*Your assignment*: Write out the lines of the material below exactly, beginning at the line with "You are a computer-use agent." and stopping after the line with "Given: Click the", and leave out the pictures.

= Beginning of Section =

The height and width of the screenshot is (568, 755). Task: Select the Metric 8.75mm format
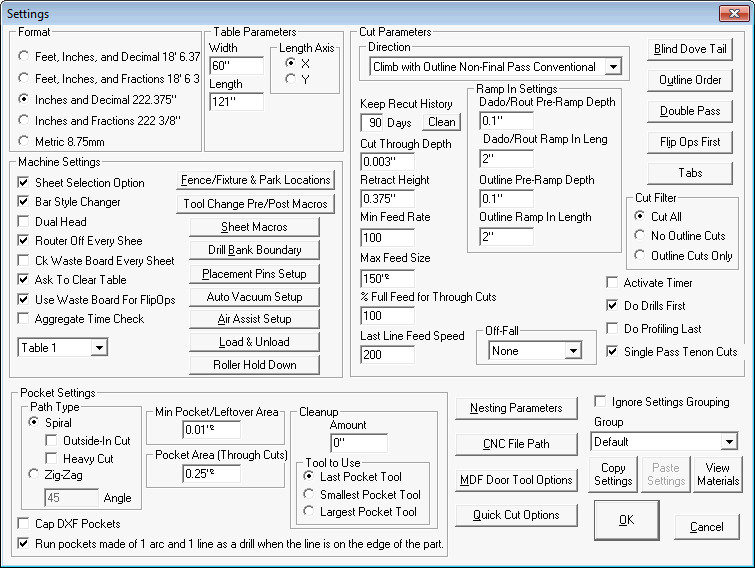coord(25,143)
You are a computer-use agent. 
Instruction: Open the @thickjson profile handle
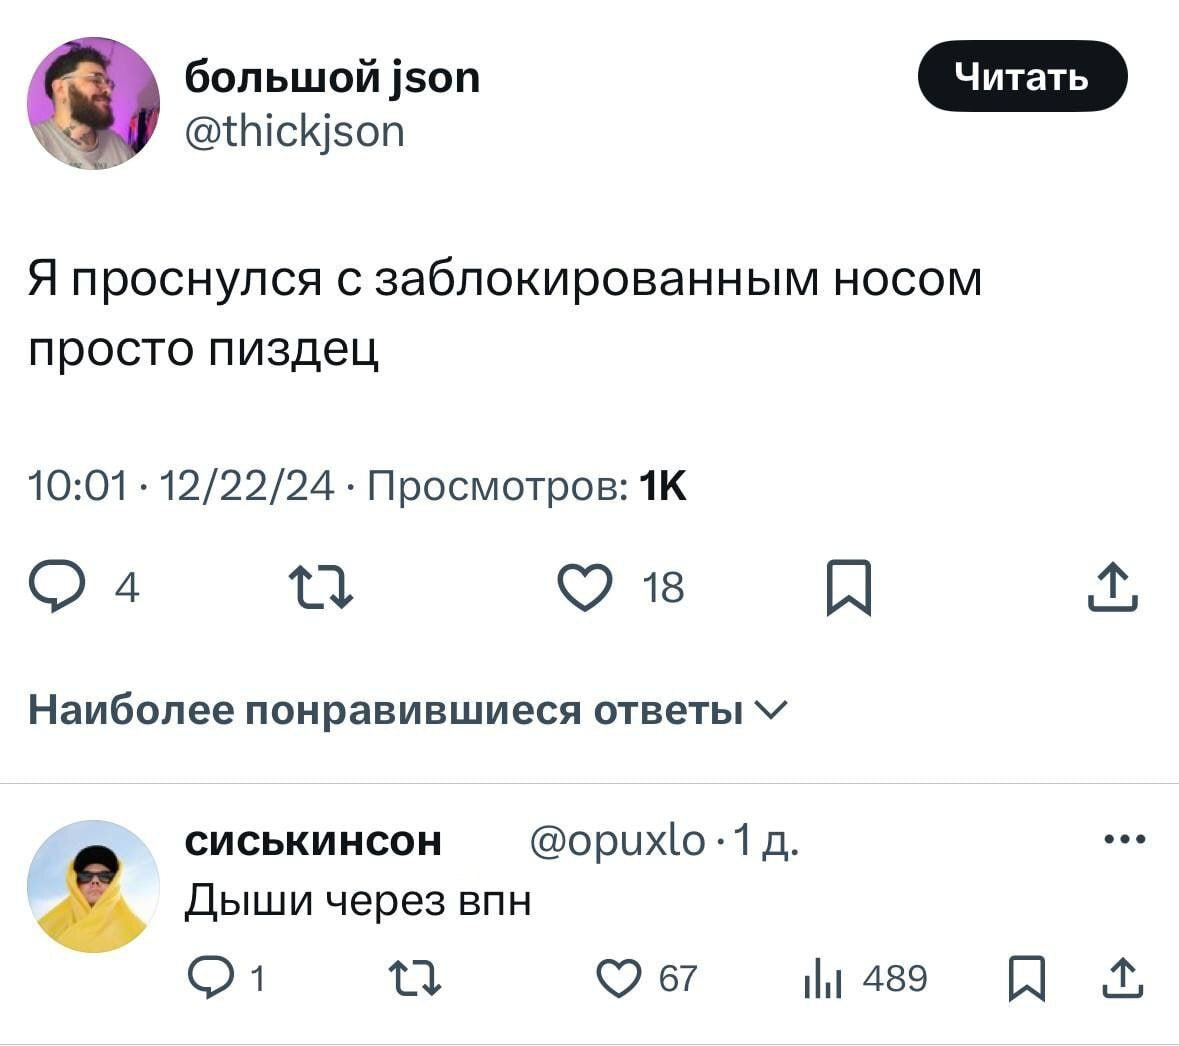point(295,131)
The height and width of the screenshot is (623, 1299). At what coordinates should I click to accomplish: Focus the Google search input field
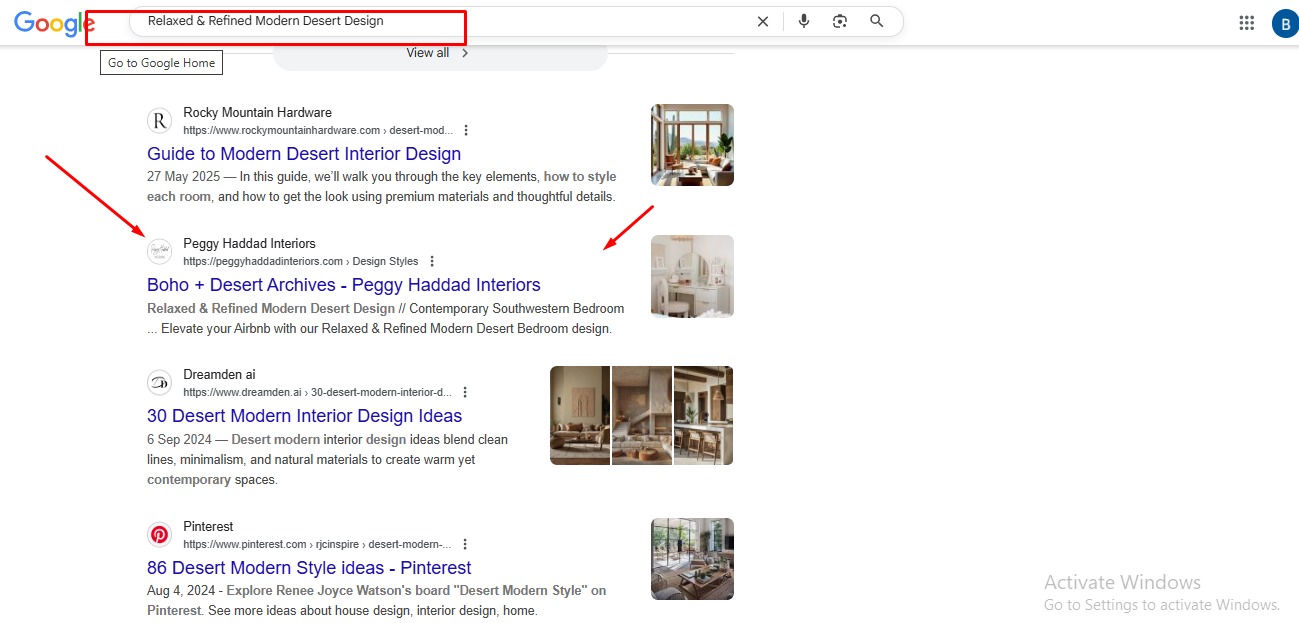click(440, 21)
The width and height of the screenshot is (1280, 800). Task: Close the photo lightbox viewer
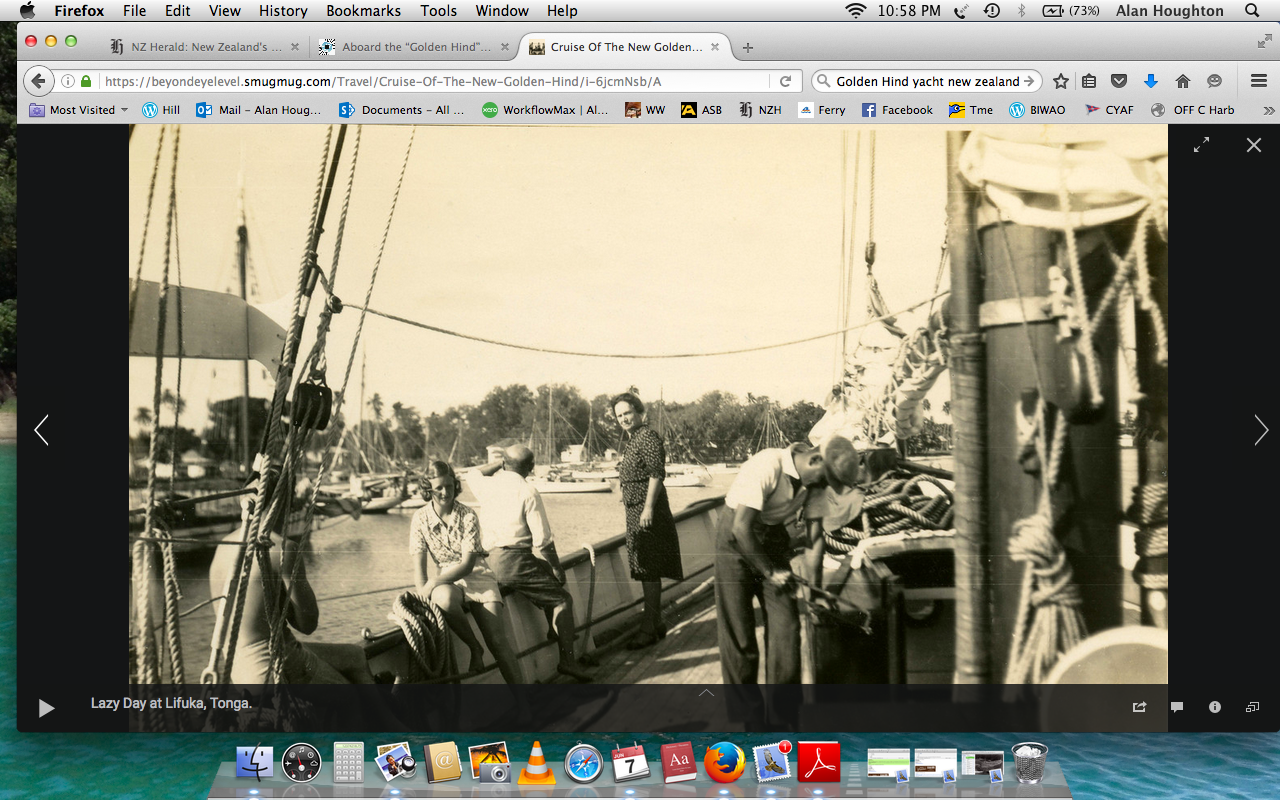[1254, 145]
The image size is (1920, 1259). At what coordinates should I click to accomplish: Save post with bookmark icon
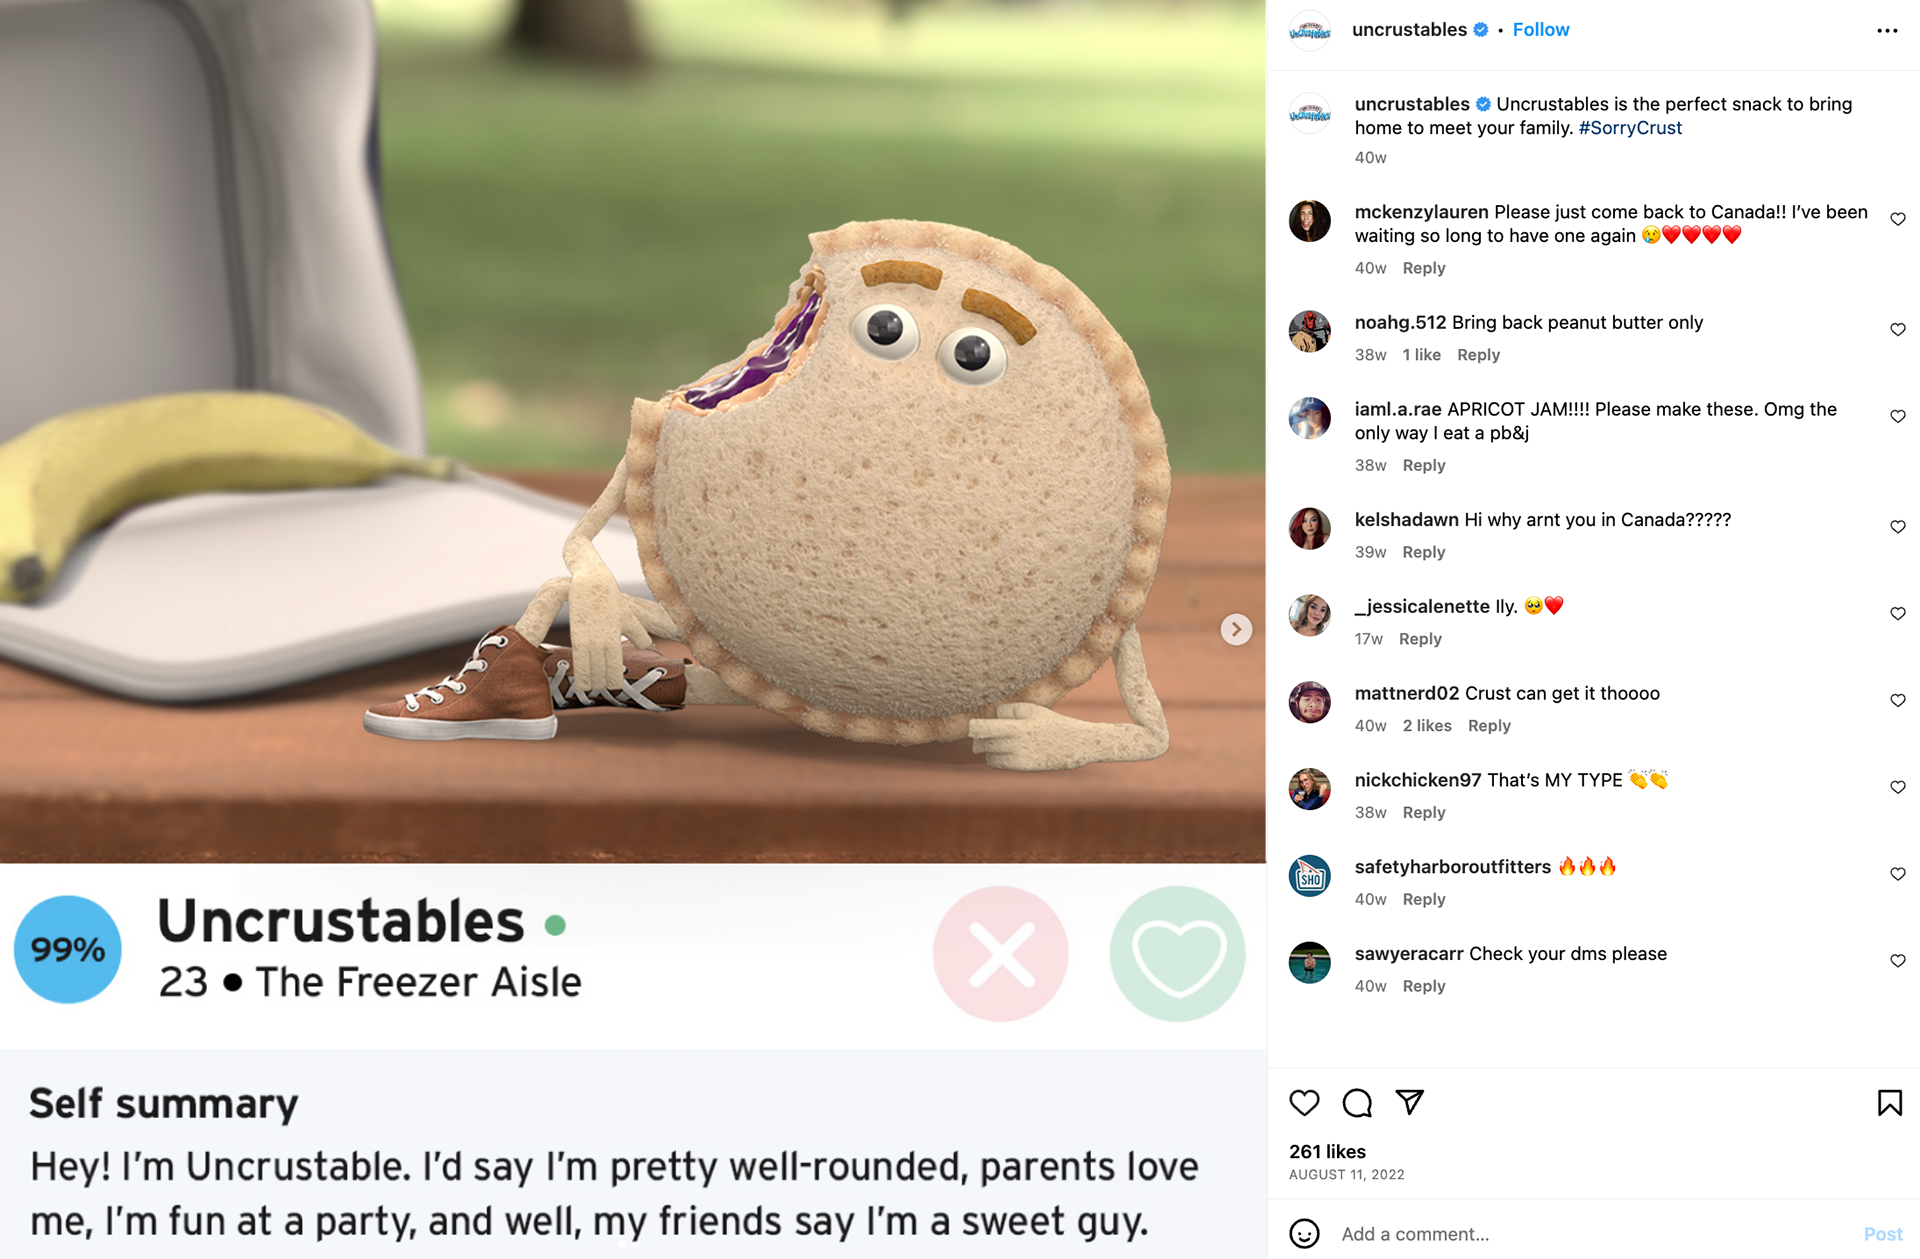click(x=1889, y=1103)
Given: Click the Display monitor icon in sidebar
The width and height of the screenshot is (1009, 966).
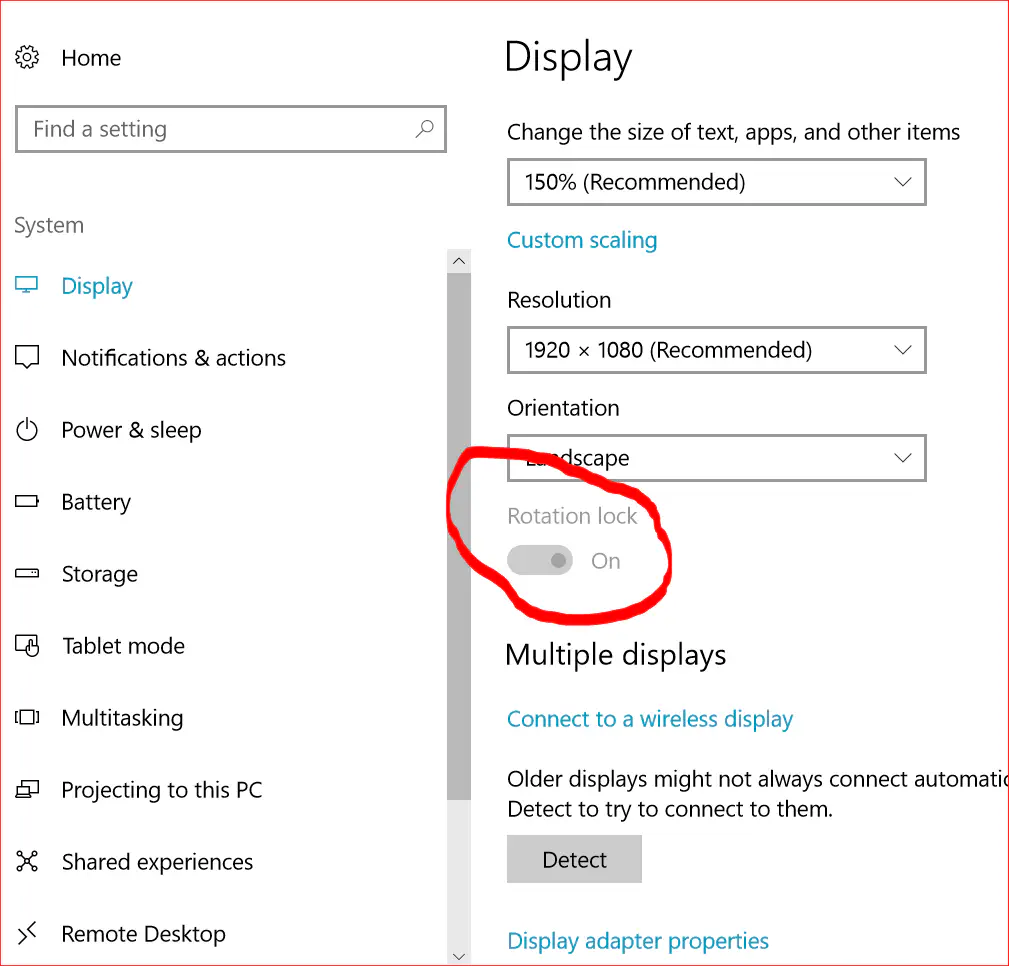Looking at the screenshot, I should [x=27, y=286].

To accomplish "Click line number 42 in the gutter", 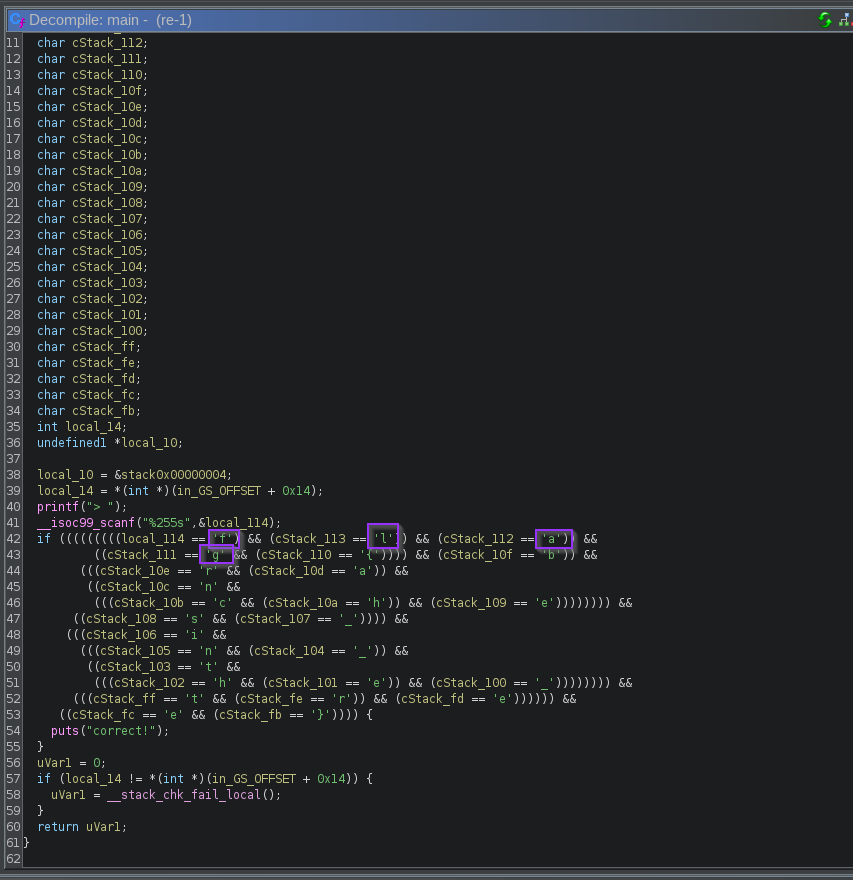I will pos(12,539).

= End of Section =

*Response to the exercise*:
You are a computer-use agent. 
Instruction: Open the @thickjson profile handle
point(295,131)
The height and width of the screenshot is (623, 1299). At what coordinates should I click to accomplish: Focus the Google search input field
click(440, 21)
The width and height of the screenshot is (1280, 800). Task: Close the photo lightbox viewer
[1254, 145]
The image size is (1920, 1259). At what coordinates should I click to accomplish: Save post with bookmark icon
click(x=1889, y=1103)
Given: Click the Display monitor icon in sidebar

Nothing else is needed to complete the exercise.